The audacity of sociology

There once was a campaign consultant who wanted his candidates to have only three qualities. First, he insisted that they have lots of money. Second, his clients must have the ability to keep their mouths shut. His third requirement was that they be intelligent, but he confided that he cared only that they be smart enough to understand his reasons for keeping their mouths shut. This past week, Sen. Barack Obama (D-Ill.) inadvertently demonstrated the importance of a candidate being smart enough to know when to shut up.

I’m referring, of course, to Obama’s dissertation on the sociology of “bitter people.” His awkward analysis reminded me of something I have observed about youthful candidates from both parties.

Younger candidates with lots of education are frequently burdened by a faux familiarity with social and behavioral sciences. Their supposed expertise in the corpus of sociology, social psychology and related topics often makes smart lawyers like Obama say and do dumb things.

This all stems from the educational establishment’s efforts during the post-Vietnam years to make social sciences a standard part of the curriculum, even in K-12 schools. Today, it’s in full flower.
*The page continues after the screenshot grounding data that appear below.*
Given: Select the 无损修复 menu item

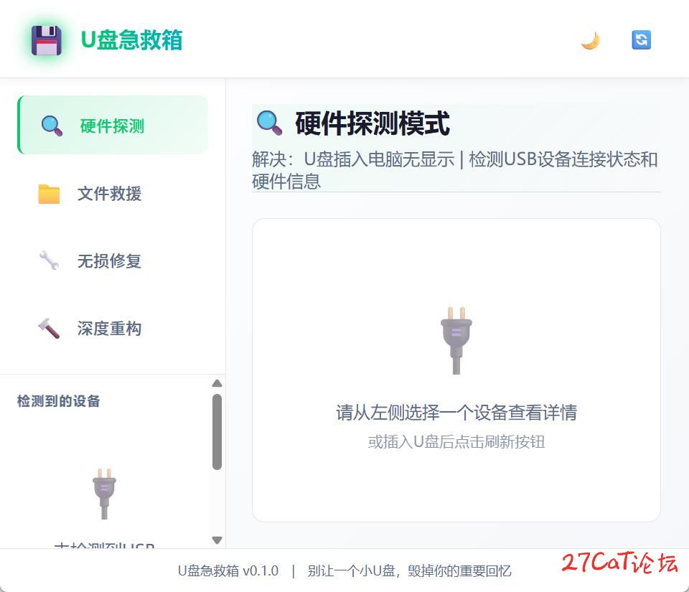Looking at the screenshot, I should [109, 261].
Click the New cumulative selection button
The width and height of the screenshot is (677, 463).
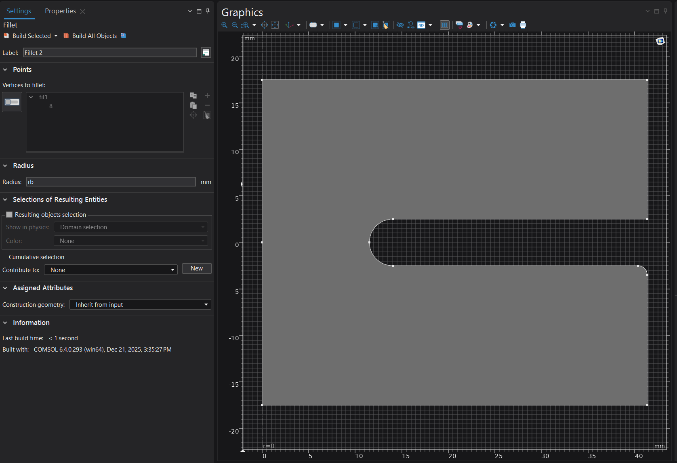click(x=197, y=268)
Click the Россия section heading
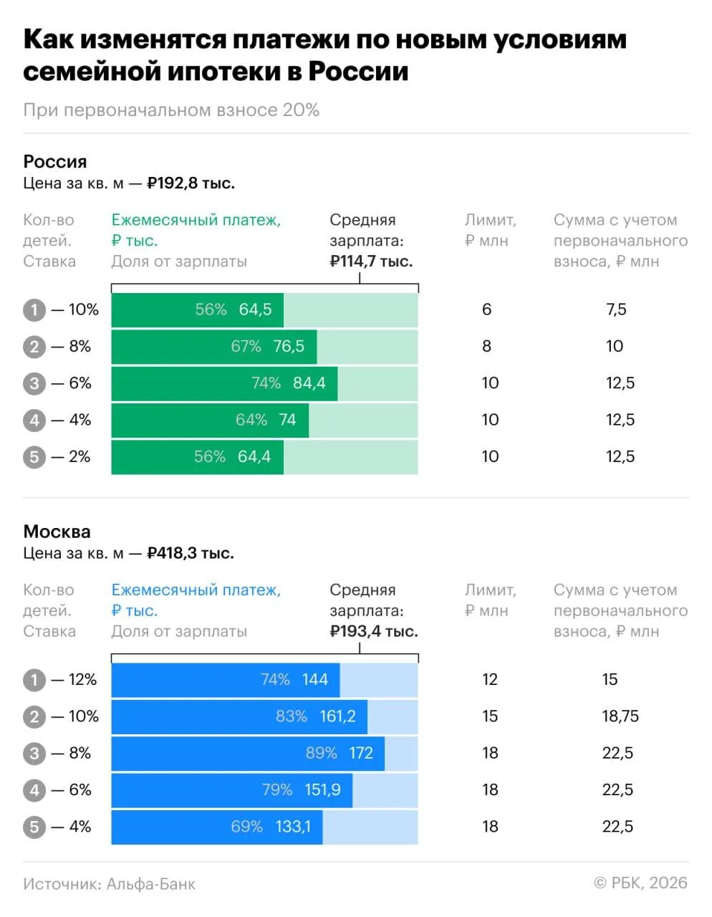712x917 pixels. tap(55, 161)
Obama’s daughters will get an even bigger dose of social sciences than their dad got. If you don’t know what’s happening in schools these days, check out the Fox network’s “Are You Smarter Than a 5th Grader?” on Thursday nights. Based on real-world school curricula, the program poses elementary-level questions in a category of social science, as in “I’ll take a third-grade social science question for $25,000.” Social sciences are on a par with math, spelling and even solid sciences like geology and health. I don’t know the precise chronology of when this upgrade of the social sciences occurred, but it permeates every level of education today, from kindergarten through grad school.

Earlier generations of students like Sens. John McCain (R-Ariz.) and Hillary Rodham Clinton (D-N.Y.) weren’t burdened with learning concepts like social distance theory or cognitive dissonance reduction. They were too busy learning to read, write and do math problems. The closest they may have gotten to a social science would have been economics (and most economists would shudder to think of their discipline being classified as a social science or a subject that politicians speak about extemporaneously). So when a question comes along that would better be left to the successors of C. Wright Mills on today’s college campuses, the old-timers know what to say: nothing.

A young politician who has had a single course in geology would probably be reluctant to discuss the geological factors occurring as a prelude to a volcano erupting. But that same politician, armed with a course in sociology, has no reluctance to discuss a topic like “bitter people” and their response to adversities. It’s because — I suppose — the social sciences are all about us, the human people.

Because the politician is one of the smarter human people who interacts all day as a “participant observer” studying other, less intelligent, people he encounters, and he’s had a course in the science of people, he’s an expert. So he gabs about what he “knows.”

Obama’s infatuation with social science is profound. During Sunday evening’s Compassion Forum, the senator was asked to comment on faith-based abstinence programs designed to combat AIDS in Africa. As a good politician, he initially told his questioner what he wanted to hear, but then went on to speak of his enthusiasm for behavioral modification programs that are proven effective by “the science” of AIDS prevention research. He said this with the assurance that such knowledge indisputably exists.

Someone needs to intervene and tell young politicians like Obama that even most social scientists themselves are frequently hesitant to unequivocally extol the “hardness” of their research.

Hill is director of Hill Research Consultants, a Texas-based firm that has polled for GOP candidates and causes since 1988.